L Pritchett, “Divergence, Big Time,” Development (1995).
"Recently, much attention has been paid in the literature on economic growth to the phenomenon of 'conditional convergence,' the tendency of economies with lower-level incomes to grow faster, conditional on their rate of factor accumulation...regardless of conditional convergence, perhaps the basic fact of modern economic history is massive absolute divergence in the distribution of income across countries...[the author] estimates that between 1879 and 1985 the ratio of incomes in the richest and poorest countries increased six fold, the standard deviation of (natural log_ per capita incomes increased by between 60 and 100 percent, and the average income gap between the richest and poorest countries grew almost nine fold" (abstract).

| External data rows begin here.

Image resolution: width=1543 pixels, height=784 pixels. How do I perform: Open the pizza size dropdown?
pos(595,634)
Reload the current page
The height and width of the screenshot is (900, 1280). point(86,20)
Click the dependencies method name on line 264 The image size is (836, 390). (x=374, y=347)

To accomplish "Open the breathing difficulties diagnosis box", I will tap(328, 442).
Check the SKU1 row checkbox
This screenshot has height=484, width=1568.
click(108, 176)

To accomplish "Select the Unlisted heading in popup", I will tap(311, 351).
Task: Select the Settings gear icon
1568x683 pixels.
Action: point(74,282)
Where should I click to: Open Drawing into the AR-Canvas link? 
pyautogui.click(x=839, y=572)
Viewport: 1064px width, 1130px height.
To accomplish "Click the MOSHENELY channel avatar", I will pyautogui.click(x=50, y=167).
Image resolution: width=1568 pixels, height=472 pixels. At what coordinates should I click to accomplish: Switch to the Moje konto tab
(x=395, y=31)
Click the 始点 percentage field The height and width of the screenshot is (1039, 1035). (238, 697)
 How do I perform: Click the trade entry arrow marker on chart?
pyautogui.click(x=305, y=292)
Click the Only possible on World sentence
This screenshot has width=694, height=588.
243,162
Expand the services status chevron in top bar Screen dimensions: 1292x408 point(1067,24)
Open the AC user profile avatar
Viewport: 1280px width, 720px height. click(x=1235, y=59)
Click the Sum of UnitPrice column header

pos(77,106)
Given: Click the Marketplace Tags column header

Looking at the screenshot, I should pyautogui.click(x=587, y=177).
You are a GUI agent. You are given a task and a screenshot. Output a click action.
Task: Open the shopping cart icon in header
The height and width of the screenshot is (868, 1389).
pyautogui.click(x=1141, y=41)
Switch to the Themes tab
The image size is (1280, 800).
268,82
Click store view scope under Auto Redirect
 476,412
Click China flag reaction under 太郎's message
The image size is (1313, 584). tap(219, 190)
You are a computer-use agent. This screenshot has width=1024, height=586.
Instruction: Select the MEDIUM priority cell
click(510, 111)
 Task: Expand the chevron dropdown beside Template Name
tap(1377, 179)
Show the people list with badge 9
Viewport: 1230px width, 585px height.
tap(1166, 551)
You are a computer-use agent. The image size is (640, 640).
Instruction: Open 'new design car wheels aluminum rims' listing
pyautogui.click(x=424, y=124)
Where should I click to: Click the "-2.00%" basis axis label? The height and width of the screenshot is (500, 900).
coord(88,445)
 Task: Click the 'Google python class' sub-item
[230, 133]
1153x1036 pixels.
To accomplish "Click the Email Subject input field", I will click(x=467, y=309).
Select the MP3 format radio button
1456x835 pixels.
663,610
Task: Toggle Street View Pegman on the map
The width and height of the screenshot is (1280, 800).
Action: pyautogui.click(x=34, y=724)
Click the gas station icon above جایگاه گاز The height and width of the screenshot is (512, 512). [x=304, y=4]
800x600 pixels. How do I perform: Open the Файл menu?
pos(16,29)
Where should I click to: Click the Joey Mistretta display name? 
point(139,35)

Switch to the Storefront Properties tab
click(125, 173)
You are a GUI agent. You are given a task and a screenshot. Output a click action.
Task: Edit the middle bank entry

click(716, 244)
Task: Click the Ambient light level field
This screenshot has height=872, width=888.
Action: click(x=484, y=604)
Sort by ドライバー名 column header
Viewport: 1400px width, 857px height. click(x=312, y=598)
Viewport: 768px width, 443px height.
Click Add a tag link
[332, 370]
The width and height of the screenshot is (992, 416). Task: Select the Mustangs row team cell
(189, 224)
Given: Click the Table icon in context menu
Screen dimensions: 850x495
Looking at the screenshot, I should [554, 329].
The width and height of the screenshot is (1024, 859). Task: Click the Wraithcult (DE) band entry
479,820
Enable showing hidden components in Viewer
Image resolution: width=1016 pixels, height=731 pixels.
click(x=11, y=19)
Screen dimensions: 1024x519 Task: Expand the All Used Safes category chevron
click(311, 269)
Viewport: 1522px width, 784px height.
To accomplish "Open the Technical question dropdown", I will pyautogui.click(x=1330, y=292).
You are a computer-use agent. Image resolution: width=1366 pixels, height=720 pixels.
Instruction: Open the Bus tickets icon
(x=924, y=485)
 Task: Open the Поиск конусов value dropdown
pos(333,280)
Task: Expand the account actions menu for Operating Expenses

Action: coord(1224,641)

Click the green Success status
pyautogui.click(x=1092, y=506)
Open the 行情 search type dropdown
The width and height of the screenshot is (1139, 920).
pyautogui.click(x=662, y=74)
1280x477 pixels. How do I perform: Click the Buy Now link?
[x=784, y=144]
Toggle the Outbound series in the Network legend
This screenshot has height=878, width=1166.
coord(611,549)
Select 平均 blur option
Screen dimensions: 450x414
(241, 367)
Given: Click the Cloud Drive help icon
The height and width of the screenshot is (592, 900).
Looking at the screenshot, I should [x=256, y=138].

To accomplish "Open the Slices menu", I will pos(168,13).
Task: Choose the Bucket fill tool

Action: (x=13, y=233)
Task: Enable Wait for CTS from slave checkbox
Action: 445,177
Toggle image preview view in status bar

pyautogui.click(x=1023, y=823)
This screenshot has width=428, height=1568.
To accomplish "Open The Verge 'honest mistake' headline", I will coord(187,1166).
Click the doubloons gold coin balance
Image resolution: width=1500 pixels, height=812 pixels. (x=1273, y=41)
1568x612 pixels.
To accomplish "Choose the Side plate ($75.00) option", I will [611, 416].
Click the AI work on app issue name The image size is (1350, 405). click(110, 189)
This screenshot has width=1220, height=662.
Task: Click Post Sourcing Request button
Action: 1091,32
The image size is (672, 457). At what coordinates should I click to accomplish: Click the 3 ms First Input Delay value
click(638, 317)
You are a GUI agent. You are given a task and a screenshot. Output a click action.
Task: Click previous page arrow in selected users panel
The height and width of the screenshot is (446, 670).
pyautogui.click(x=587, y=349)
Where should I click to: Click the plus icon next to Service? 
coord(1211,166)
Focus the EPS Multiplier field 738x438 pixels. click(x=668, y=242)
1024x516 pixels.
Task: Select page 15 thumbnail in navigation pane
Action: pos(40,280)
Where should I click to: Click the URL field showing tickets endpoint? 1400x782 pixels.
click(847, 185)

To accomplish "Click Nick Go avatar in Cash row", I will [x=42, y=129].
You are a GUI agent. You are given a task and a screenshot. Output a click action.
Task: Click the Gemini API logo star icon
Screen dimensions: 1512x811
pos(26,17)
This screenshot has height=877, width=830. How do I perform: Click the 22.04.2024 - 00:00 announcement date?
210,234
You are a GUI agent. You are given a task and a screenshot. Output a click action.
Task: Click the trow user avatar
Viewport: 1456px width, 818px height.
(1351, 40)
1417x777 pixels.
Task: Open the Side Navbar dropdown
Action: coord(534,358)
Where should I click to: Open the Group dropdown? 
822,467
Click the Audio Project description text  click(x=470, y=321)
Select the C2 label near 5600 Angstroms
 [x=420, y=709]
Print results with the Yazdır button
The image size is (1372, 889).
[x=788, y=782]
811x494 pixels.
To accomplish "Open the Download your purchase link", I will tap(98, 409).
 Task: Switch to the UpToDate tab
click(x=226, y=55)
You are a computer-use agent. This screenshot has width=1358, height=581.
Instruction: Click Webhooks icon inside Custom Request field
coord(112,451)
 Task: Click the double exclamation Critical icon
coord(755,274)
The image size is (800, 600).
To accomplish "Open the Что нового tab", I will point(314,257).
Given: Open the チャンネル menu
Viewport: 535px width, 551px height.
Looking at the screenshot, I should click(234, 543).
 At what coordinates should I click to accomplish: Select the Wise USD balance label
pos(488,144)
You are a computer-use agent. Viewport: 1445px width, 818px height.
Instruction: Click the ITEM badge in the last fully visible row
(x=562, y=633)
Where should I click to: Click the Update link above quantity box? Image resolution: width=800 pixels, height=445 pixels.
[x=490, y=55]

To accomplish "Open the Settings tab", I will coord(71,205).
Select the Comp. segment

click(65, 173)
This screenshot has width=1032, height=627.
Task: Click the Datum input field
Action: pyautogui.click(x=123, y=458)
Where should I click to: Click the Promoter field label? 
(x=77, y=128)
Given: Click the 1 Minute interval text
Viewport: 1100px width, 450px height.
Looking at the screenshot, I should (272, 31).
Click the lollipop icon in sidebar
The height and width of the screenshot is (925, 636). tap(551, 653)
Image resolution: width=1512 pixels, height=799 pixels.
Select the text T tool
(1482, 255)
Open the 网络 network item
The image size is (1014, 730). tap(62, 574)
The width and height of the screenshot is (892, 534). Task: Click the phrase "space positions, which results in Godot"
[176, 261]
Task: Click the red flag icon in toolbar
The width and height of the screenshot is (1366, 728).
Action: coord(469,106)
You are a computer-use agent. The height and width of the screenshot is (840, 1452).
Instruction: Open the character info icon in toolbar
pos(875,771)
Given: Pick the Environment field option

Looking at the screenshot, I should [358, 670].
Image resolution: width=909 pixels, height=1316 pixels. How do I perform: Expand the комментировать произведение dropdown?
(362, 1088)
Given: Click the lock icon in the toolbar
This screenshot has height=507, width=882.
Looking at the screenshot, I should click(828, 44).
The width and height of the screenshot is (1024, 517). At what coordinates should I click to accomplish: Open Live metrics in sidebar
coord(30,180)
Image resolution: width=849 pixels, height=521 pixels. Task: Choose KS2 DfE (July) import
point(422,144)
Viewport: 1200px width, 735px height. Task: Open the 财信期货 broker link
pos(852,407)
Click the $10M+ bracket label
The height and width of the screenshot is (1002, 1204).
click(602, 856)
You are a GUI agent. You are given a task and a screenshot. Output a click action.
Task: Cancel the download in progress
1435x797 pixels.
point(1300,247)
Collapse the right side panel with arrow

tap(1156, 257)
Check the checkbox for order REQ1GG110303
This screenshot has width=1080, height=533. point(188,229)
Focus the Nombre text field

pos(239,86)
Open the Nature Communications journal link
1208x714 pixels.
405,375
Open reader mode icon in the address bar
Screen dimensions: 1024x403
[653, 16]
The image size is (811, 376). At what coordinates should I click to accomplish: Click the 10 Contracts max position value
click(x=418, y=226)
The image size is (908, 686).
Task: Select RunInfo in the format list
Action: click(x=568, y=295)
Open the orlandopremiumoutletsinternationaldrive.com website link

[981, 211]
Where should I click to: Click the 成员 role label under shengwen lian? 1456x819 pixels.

The recent focus on convergence of income or productivity per capital is based on faulty numbers from 1870. Firstly, most countries that could afford to produce good numbers did produce good numers and these countries obviously had higher levels of production and income. There also had to be many assumptions made about the initial levels of production and income for many countries. To fit the model implied in the convergence literature, countries would have had to be impossibly poor in 1870.
Pritchett uses two methods to determine the levels of divergence.
"Whichever way the debate about whether there has been some 'conditional' convergence in the recent period is settled, the fact remains that one overwhelming feature of the period of modern economic growth is massive divergence of absolute and relative incomes across countries, a fact which must be grappled with in a fully satisfactory model of economic growth and development" (37).